### HOW TO COMPLETE THIS TASK
Look through the data for the string "agent". Copy every line where it is found.

»»

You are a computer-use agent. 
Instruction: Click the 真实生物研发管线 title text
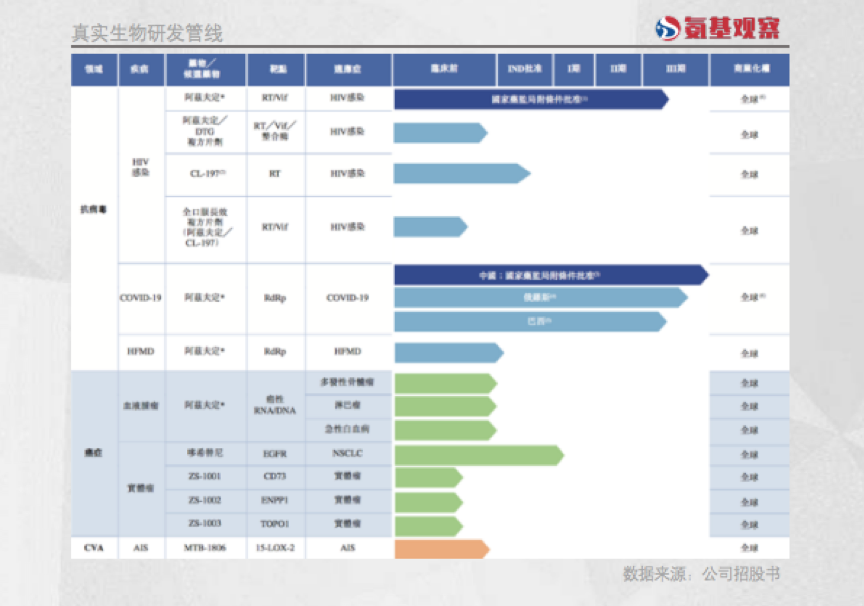(x=147, y=33)
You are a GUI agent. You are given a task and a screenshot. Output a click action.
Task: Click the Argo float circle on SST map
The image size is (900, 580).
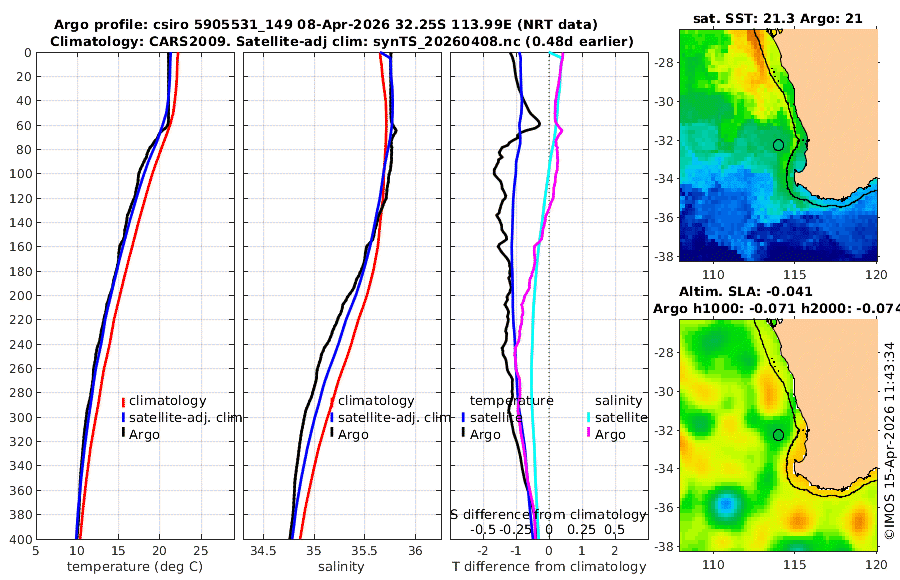pos(778,145)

««

### ANSWER TO THE PROBLEM
You are a computer-use agent. 
You are a GUI agent. You are given a task and a screenshot. Output a click action.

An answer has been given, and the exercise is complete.